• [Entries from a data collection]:
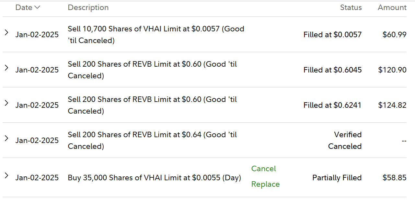Click the Status column header
The width and height of the screenshot is (415, 200).
351,7
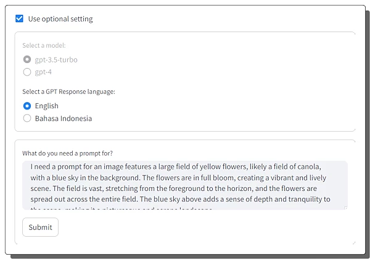Click the text area resize handle

point(345,208)
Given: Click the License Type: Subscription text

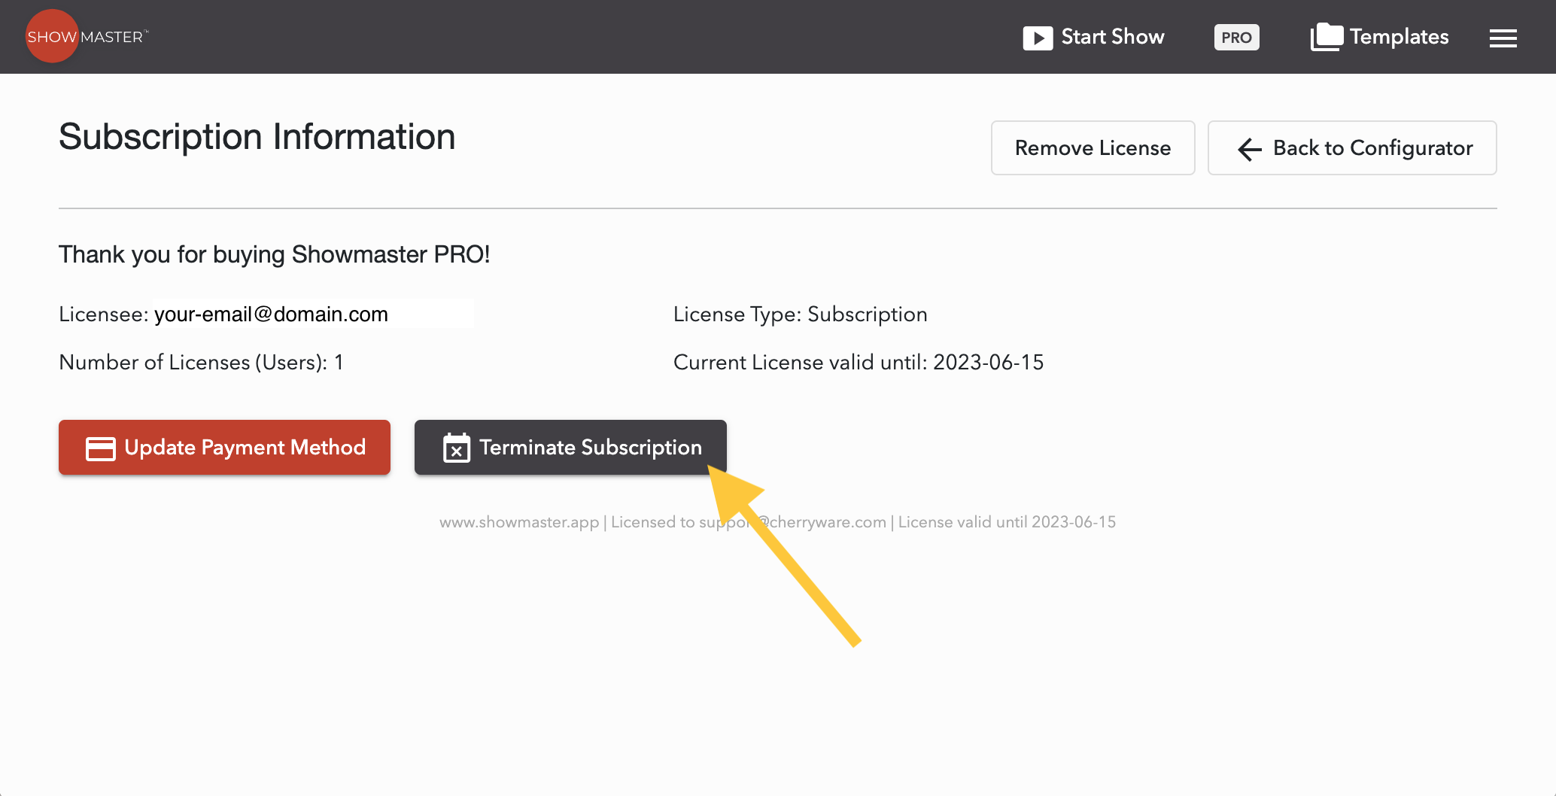Looking at the screenshot, I should (800, 314).
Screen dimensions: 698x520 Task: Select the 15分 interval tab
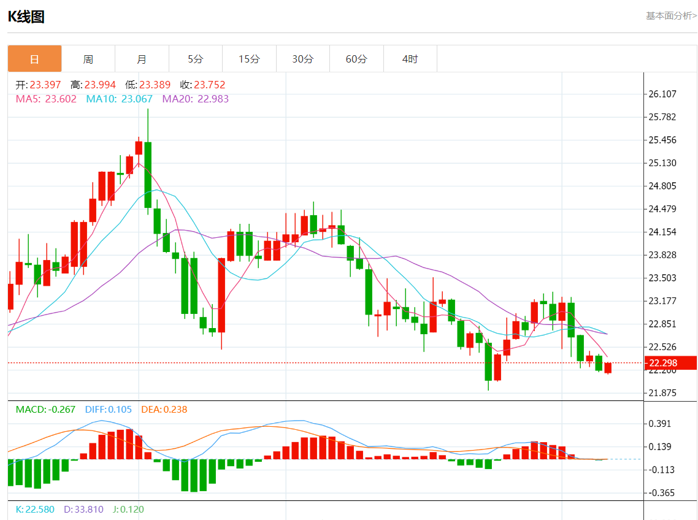pos(249,59)
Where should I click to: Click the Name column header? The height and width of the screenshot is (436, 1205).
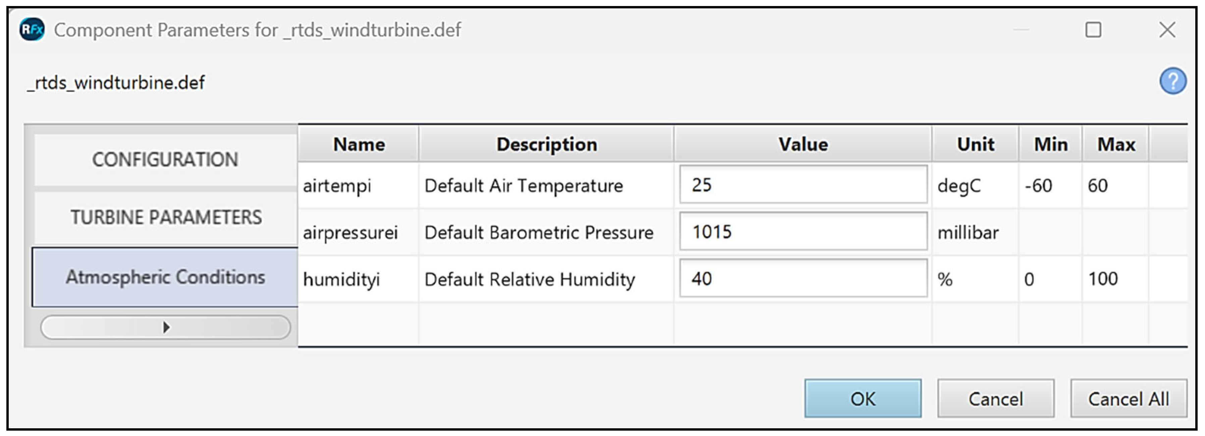359,144
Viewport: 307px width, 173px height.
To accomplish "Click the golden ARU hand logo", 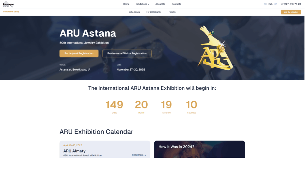I will 215,48.
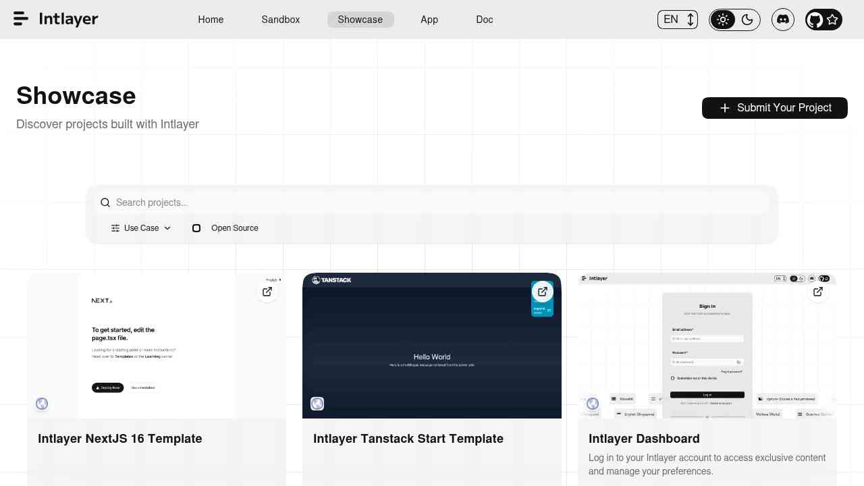Open external link on NextJS 16 Template card
The width and height of the screenshot is (864, 486).
pyautogui.click(x=267, y=292)
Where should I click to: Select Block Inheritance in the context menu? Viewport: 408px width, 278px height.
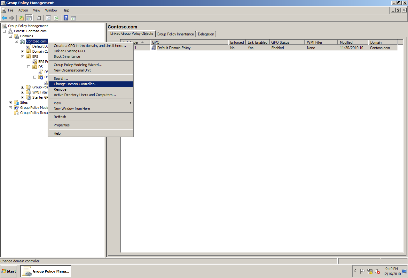tap(66, 56)
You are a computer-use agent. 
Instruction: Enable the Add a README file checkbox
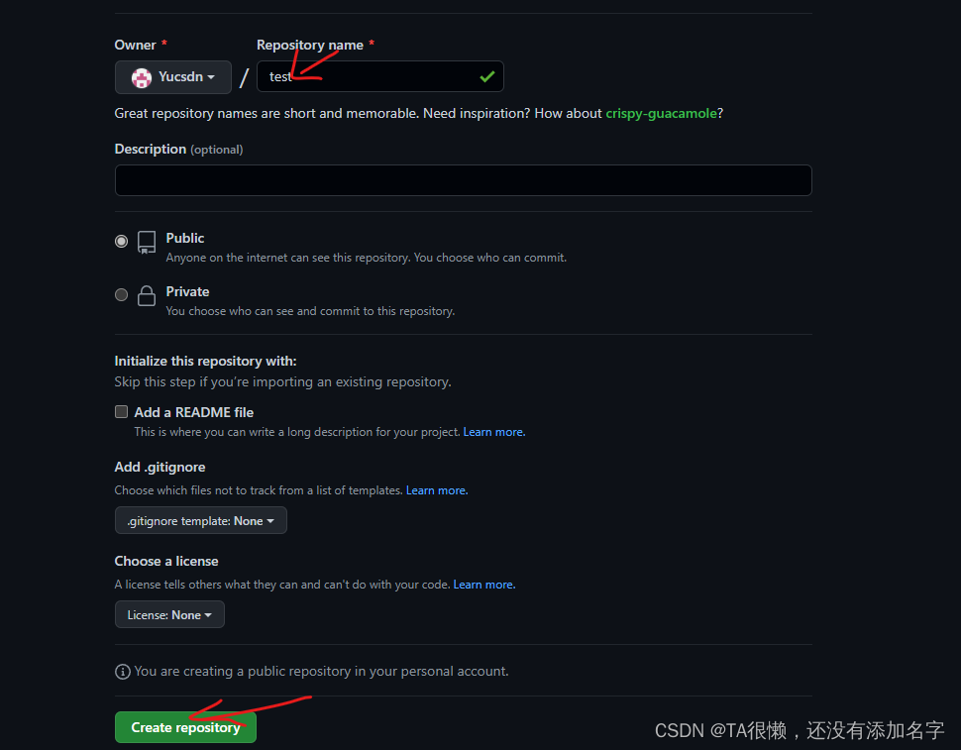pos(121,412)
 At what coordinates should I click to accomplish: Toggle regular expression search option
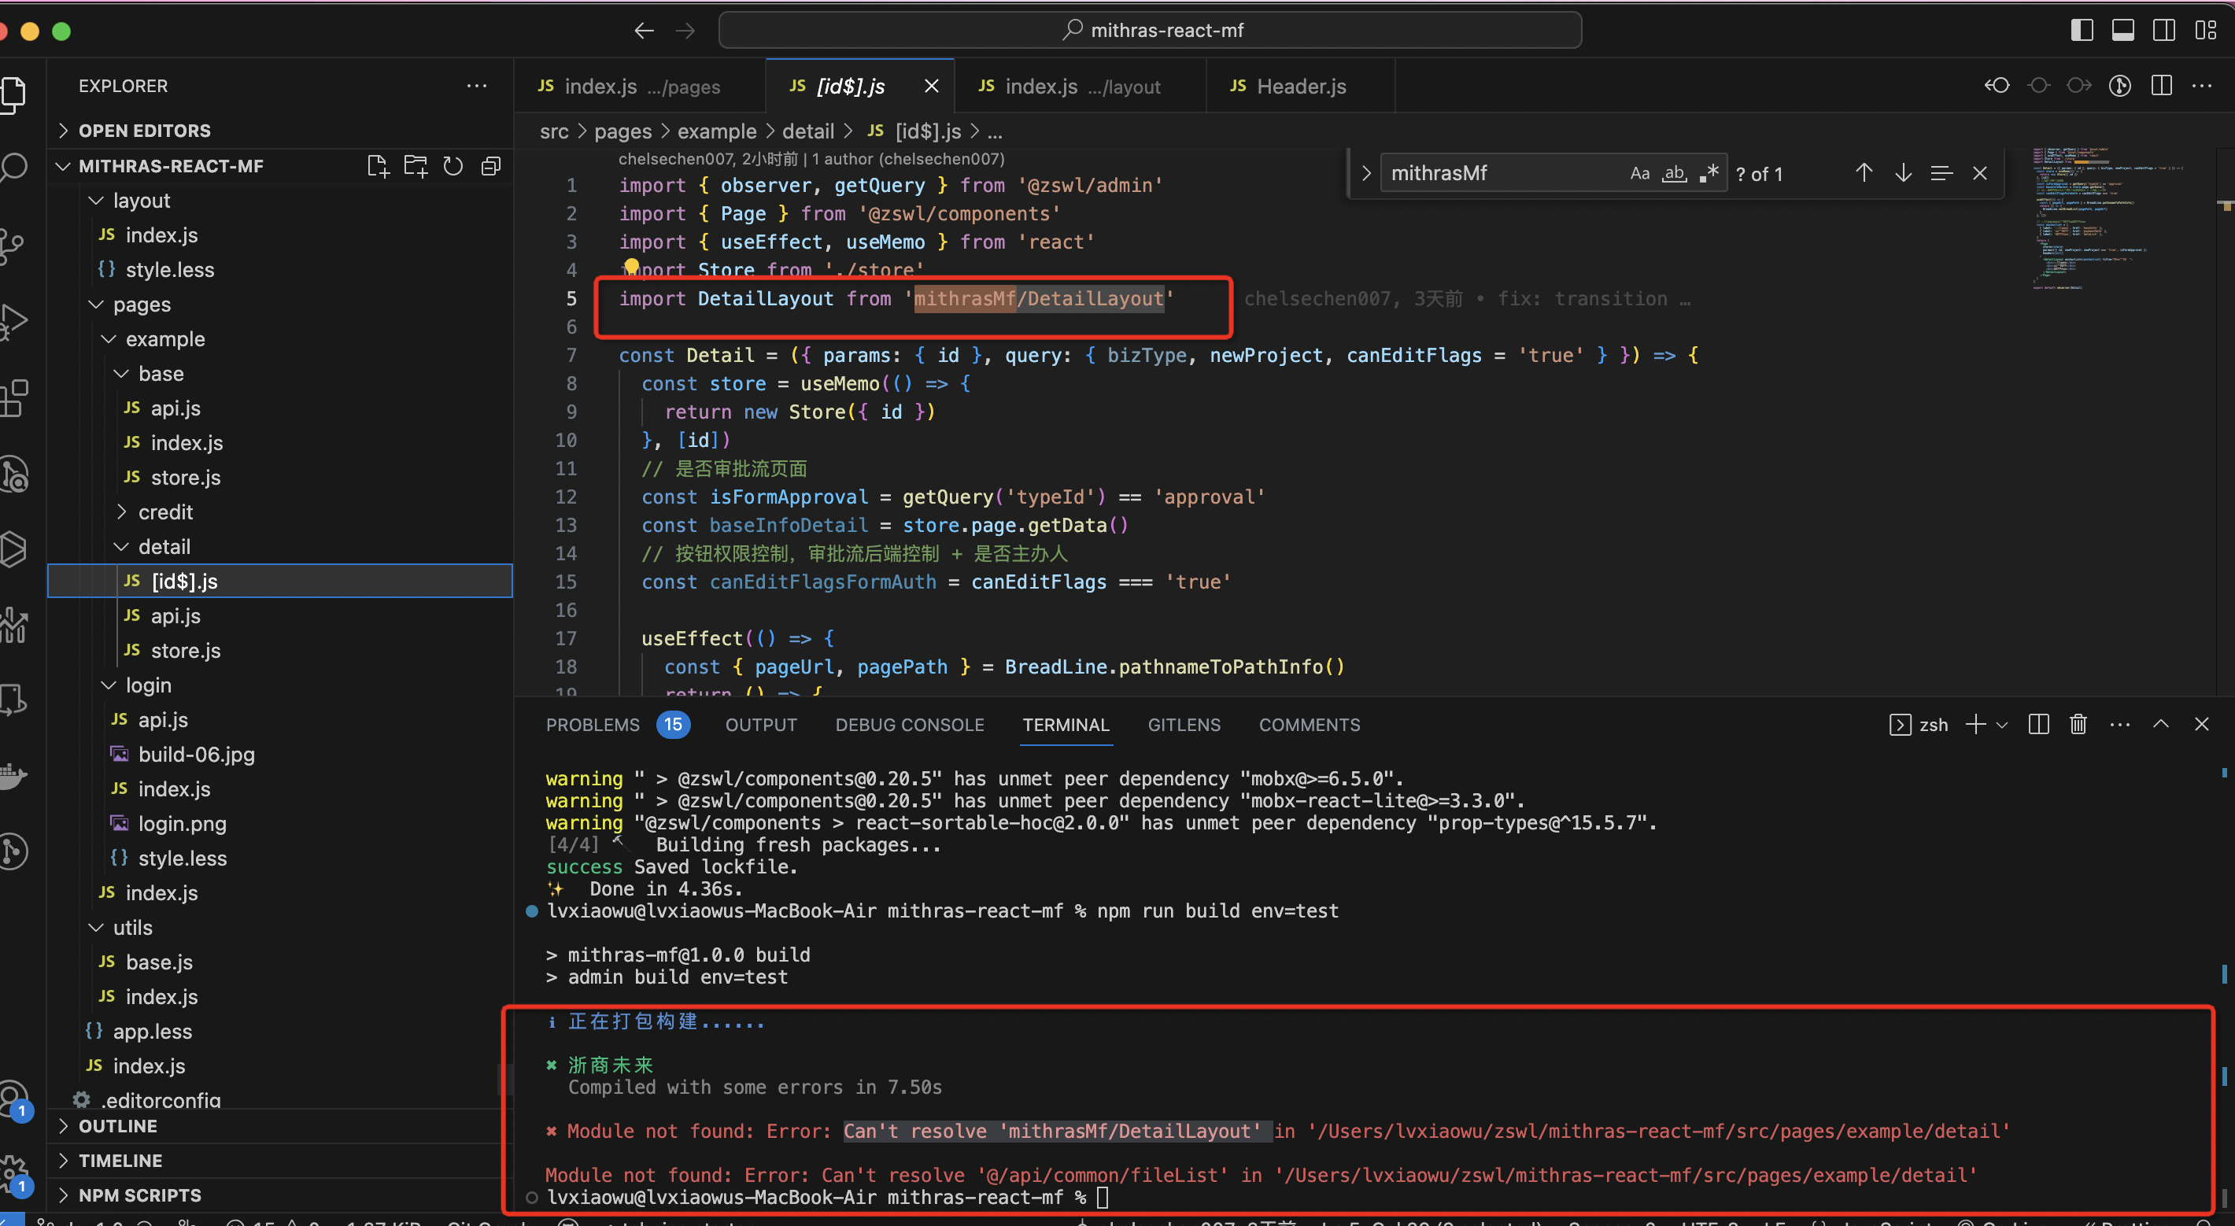(x=1708, y=174)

• [YOUR GOAL]: Update the stretch from the line containing "Where should I click to: Select" through the end of the entries by swapping "context menu" for "right-click menu" and keeping everything else the same. Leave the pictures out of your answer.

• [CORRECT RESPONSE]:
Where should I click to: Select Block Inheritance in the right-click menu? Viewport: 408px width, 278px height.
tap(66, 56)
You are a computer-use agent. 
Instruction: Enable the Add a README file checkbox
pos(121,412)
 At what coordinates should I click to accomplish: Toggle regular expression search option
(x=1708, y=174)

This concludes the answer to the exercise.